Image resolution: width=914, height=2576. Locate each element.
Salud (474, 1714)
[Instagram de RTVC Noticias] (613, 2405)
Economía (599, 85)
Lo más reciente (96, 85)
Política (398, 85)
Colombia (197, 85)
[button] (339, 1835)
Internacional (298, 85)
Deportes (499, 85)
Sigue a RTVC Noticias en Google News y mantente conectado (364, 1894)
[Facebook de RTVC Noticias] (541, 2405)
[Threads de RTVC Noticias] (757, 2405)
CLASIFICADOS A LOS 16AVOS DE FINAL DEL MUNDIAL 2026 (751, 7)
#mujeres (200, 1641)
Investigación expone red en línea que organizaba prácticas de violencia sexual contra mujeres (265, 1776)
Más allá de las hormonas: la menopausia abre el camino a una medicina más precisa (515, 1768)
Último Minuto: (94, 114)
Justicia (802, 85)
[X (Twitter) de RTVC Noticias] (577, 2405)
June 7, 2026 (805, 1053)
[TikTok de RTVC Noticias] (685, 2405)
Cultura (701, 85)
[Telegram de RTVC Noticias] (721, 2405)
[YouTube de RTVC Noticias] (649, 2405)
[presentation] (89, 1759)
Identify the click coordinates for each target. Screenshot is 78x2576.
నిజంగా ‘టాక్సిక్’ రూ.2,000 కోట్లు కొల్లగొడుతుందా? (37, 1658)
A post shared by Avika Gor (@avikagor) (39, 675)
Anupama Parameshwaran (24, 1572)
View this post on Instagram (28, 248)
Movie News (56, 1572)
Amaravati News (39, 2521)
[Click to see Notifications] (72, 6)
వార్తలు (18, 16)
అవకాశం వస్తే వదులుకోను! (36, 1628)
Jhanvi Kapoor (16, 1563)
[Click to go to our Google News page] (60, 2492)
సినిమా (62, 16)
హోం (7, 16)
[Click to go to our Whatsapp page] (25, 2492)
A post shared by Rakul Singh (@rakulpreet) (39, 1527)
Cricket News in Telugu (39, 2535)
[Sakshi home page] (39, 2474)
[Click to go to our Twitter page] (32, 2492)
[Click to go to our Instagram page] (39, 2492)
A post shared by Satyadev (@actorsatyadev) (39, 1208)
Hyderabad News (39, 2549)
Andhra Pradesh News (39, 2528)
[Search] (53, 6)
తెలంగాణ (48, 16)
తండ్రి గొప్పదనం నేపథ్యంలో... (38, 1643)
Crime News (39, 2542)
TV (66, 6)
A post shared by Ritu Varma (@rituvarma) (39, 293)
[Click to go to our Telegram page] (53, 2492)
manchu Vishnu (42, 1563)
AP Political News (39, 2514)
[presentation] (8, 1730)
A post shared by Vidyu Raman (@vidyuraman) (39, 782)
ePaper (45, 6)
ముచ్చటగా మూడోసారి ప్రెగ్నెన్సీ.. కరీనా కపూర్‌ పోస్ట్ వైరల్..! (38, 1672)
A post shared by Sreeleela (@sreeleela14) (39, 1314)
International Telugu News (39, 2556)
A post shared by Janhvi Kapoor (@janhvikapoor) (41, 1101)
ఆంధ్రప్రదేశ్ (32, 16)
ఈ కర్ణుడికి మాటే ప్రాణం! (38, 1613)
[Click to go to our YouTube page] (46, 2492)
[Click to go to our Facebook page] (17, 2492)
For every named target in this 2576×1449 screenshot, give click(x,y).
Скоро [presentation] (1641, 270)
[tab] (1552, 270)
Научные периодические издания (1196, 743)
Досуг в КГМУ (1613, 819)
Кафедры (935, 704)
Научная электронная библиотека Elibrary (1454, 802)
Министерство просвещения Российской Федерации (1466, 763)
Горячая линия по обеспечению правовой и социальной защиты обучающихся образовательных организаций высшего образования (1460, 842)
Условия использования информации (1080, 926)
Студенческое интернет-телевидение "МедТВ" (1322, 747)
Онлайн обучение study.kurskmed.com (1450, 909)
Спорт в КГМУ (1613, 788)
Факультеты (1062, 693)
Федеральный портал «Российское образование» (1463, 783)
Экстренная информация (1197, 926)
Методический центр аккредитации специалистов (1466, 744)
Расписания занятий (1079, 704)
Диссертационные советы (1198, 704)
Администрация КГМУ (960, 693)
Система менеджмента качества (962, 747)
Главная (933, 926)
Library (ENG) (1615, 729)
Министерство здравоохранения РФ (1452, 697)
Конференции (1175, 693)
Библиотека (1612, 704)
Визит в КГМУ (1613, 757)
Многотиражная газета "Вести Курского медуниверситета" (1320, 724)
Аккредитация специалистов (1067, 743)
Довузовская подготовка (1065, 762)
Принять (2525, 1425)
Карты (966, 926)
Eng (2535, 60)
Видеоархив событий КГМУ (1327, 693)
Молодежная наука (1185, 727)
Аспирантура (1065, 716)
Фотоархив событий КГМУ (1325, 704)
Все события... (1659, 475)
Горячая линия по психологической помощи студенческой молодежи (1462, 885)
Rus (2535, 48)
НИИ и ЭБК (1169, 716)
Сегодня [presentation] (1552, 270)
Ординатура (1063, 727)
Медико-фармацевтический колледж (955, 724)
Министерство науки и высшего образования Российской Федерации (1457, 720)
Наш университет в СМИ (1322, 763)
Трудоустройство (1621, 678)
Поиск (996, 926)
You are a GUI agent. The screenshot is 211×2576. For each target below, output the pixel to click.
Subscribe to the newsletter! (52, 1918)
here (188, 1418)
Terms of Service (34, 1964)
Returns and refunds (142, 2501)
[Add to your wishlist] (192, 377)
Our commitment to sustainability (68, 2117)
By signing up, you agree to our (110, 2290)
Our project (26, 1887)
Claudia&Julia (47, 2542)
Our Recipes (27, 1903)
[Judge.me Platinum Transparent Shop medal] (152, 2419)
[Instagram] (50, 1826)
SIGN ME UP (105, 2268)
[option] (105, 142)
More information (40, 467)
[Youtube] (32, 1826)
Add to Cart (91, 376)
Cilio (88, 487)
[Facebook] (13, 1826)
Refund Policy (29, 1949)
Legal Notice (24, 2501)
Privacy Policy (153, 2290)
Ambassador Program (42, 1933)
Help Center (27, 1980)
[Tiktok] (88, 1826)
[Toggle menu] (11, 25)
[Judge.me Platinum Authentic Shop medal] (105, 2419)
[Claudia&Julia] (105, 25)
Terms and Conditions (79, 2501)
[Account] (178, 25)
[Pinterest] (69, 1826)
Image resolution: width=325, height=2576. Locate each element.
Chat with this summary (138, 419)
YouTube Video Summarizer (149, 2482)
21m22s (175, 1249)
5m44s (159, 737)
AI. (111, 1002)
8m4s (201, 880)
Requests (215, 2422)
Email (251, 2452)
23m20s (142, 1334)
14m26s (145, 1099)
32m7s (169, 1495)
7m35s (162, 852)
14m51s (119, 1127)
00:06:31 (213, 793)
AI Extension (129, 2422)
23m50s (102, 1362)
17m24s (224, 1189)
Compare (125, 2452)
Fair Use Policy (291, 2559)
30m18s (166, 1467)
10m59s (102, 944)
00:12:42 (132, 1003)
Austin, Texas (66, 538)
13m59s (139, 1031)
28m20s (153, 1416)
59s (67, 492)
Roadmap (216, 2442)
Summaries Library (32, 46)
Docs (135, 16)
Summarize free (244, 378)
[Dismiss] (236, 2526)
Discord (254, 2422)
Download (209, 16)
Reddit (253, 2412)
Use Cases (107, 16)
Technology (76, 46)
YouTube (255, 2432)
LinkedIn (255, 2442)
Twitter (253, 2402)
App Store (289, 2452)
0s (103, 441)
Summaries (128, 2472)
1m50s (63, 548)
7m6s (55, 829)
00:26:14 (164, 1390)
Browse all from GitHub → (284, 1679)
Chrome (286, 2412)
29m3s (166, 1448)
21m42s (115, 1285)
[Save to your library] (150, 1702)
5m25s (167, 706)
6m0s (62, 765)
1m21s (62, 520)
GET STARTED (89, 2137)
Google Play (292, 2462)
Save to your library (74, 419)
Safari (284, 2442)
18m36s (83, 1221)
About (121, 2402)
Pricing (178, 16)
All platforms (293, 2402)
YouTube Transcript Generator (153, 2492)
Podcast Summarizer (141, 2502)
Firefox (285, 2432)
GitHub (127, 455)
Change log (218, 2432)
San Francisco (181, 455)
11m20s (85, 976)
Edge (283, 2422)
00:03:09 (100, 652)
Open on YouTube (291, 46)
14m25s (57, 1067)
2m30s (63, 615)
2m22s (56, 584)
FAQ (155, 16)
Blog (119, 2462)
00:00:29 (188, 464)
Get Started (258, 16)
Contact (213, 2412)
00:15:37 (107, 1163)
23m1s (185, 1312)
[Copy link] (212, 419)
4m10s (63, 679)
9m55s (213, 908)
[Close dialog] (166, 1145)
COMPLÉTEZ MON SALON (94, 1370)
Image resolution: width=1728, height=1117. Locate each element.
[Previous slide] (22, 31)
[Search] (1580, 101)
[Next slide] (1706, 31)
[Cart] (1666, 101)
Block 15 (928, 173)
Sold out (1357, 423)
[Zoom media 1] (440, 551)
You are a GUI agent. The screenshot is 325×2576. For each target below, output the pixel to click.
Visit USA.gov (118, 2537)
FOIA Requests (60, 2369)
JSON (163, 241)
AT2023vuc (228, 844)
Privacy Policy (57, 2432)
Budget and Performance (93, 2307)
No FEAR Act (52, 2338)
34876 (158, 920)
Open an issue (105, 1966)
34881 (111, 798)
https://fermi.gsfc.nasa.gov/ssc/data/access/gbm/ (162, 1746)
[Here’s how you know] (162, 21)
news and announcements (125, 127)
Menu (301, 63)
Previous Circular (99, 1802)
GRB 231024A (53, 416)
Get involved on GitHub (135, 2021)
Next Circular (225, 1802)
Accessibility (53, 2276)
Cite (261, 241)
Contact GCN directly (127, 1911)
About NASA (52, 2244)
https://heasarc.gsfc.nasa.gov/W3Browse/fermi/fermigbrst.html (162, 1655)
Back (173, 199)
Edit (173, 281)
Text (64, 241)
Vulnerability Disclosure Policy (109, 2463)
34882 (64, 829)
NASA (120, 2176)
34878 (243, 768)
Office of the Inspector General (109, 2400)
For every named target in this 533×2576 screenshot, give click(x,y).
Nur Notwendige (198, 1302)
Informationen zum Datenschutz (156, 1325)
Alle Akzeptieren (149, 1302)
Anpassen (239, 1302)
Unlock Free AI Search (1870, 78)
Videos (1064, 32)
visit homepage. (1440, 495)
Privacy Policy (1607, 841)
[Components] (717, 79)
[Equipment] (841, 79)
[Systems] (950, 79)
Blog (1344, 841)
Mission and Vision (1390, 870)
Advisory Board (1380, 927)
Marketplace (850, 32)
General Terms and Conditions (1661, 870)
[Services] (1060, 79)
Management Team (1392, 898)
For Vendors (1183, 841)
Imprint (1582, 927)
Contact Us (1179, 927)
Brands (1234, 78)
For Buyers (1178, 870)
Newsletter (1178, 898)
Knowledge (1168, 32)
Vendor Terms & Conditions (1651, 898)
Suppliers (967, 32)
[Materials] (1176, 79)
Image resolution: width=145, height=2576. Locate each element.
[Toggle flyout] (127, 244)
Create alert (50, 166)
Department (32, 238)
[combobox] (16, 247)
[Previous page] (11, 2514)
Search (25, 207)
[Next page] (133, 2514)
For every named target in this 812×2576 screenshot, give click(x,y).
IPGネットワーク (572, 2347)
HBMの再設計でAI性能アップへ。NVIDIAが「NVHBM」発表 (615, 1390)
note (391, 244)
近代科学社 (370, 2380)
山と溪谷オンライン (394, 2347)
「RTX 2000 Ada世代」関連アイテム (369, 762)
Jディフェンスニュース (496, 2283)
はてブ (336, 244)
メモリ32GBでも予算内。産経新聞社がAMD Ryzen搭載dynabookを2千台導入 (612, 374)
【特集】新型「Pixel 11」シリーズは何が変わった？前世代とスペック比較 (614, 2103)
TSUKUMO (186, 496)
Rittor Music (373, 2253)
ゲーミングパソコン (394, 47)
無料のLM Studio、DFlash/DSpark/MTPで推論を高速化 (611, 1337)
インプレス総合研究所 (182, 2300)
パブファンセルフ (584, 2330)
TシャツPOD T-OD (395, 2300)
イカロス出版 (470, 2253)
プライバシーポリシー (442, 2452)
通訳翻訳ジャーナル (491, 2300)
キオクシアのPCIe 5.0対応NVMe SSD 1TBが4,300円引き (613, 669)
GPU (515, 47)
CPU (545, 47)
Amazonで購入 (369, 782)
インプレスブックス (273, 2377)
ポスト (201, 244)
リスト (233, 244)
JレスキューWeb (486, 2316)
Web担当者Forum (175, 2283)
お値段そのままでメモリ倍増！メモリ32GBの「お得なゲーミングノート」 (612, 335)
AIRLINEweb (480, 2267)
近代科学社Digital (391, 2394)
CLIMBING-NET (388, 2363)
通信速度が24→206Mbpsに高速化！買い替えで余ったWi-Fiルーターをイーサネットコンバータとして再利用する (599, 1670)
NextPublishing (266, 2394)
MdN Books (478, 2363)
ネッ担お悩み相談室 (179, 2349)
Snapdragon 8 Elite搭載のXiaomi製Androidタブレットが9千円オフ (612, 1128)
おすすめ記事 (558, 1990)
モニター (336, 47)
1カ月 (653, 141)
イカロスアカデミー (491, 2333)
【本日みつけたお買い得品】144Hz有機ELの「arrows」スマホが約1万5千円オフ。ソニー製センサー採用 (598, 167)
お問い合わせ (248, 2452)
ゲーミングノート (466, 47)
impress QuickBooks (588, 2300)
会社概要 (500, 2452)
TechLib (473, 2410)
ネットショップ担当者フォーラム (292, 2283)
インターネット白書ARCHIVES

★ ★ ★ ★

Working from the material above, restate word for word the lines between the line with "Скоро [presentation] (1641, 270)" and the line with "Горячая линия по обеспечению", both included, and only those.

### WRITTEN ANSWER
Скоро [presentation] (1641, 270)
[tab] (1552, 270)
Научные периодические издания (1196, 743)
Досуг в КГМУ (1613, 819)
Кафедры (935, 704)
Научная электронная библиотека Elibrary (1454, 802)
Министерство просвещения Российской Федерации (1466, 763)
Горячая линия по обеспечению правовой и социальной защиты обучающихся образовательных организаций высшего образования (1460, 842)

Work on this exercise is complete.